Saturday, June 16, 2012

Retroulette #23: Lethal Weapon

Another Nintendo game, another movie. This one based on the classic 80's buddy cop flick pairing up a guy who's just too old for this shit and a racist. To be honest, I haven't seen this movie. I did however see Lethal Weapon 4, but for the life of me I can't even remember Riggs or Murtaugh even being in that movie. In my recollection of it, it's all about Jet Li and Joe Pesci.


Of particular note is the scene where Joe tells Jet to dance by shooting at his feet, and then Jet Li kicks him in the face.

What does Lethal Weapon for the Nintendo Entertainment System have in store for us?





The main menu of this game is boring as hell.


LETHAL WEAPON it says, with the rest of the screen taken up by ©'s and ™''s. Usually a movie game will attempt to do a pixelated version of its well known stars for the main screen, but this game just knows it would fuck it up. Having seen some poor attempts I must say they made the right call.
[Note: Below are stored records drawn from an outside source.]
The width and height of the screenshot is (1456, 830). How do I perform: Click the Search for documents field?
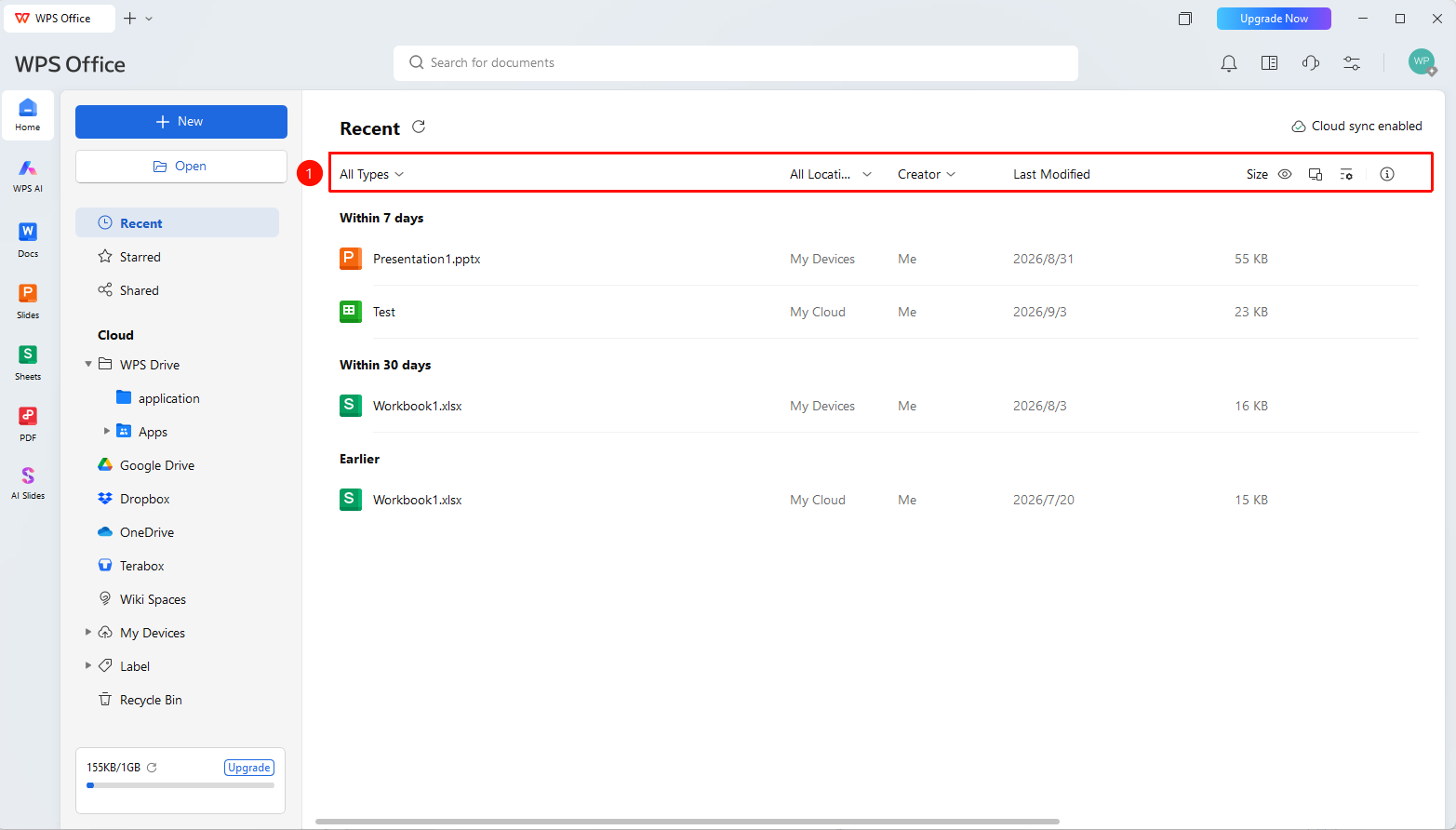click(736, 63)
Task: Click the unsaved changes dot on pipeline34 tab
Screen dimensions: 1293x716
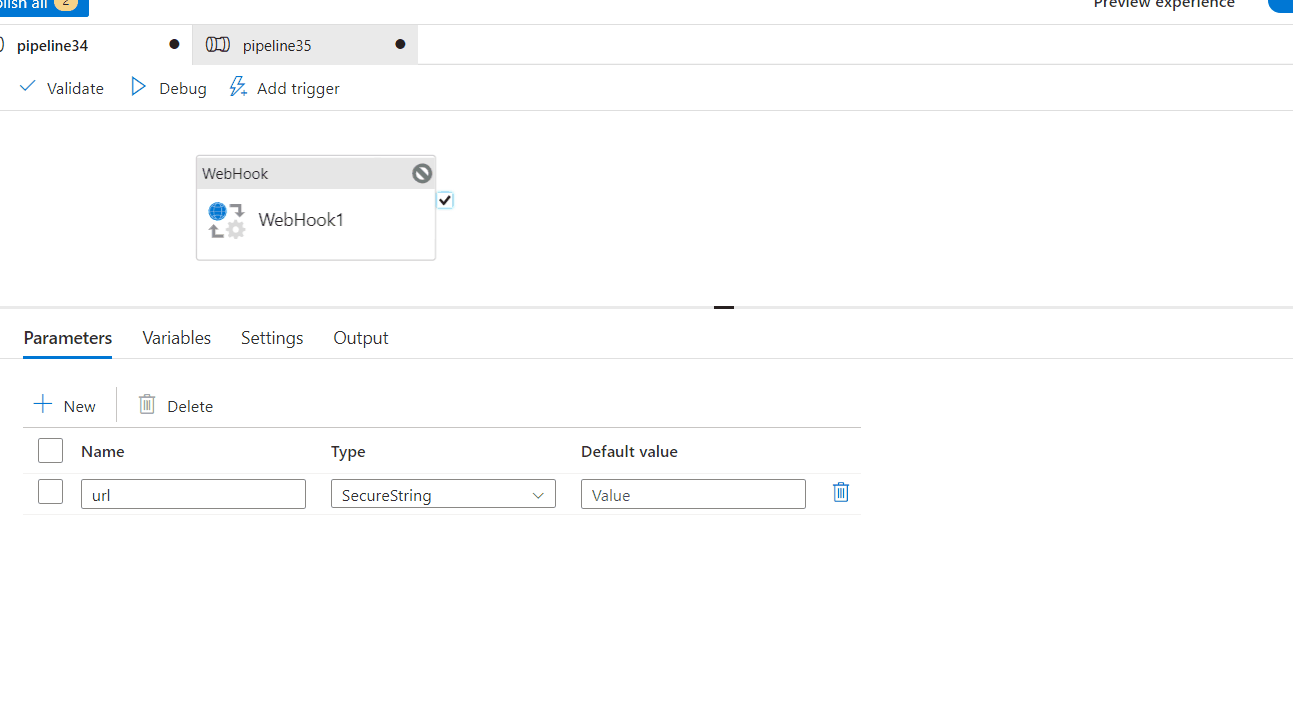Action: tap(174, 44)
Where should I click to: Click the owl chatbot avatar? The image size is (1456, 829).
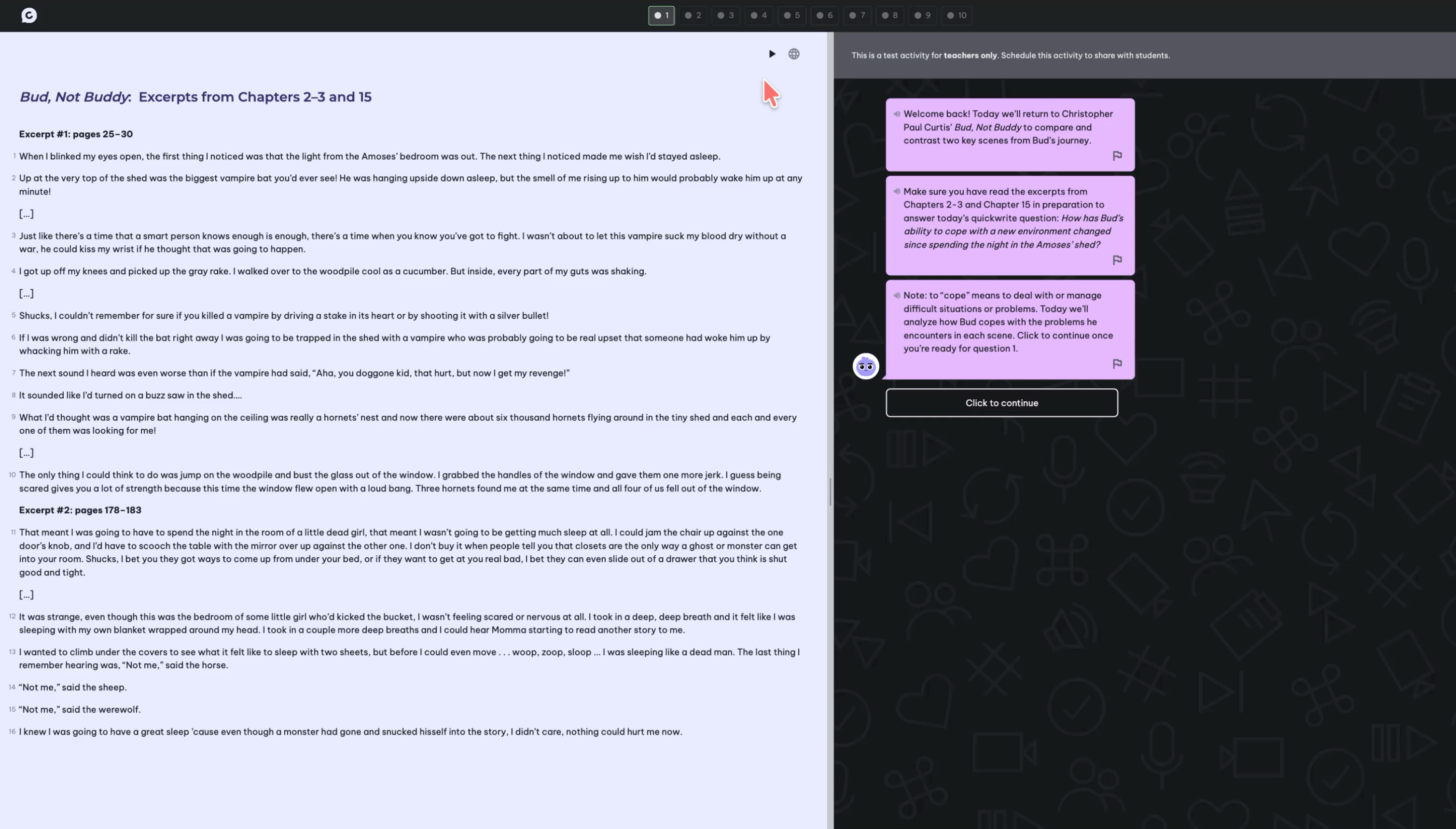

After that, the game just...starts. You begin in the game's recreation of the no doubt classic jungle scene.


Our hero, Martin Riggs, is armed only with shiny pants, a mullet, and a flesh colored gun.

Ladies.
There's little chunks of orange on the ground, and when I pick them up, they somehow become knifes. These knives suck major ass though, because when I try to throw them, he just sort of lazily tosses them forward.

To his credit, I probably couldn't punch a knife very far either.

Right in front of me there is a log clubhouse of some sort. It has a man with a tank top and a gun standing on it. He's darker skinned than me, so that's the games way of saying he has to die.

GET HIM!!

Right away, he summons some homies from inside the "building". They proceed to fire what I assume is bullets from their guns, only they are slower than I can walk so I can't say they are much of a threat.

And King Tank Top just watches from his throne at the top of the world.

I dispatch them with a mix of  martial arts and gunplay, which I just invented and will call "Gun Kata" I did invent that right? Let me just look it up...........


shit


Anyway, this is one of those games that is just a series of short single screen fights broken up every once in a while by a few seconds of walking. A few steps after the last confrontation and I'm ambushed by some delivery men.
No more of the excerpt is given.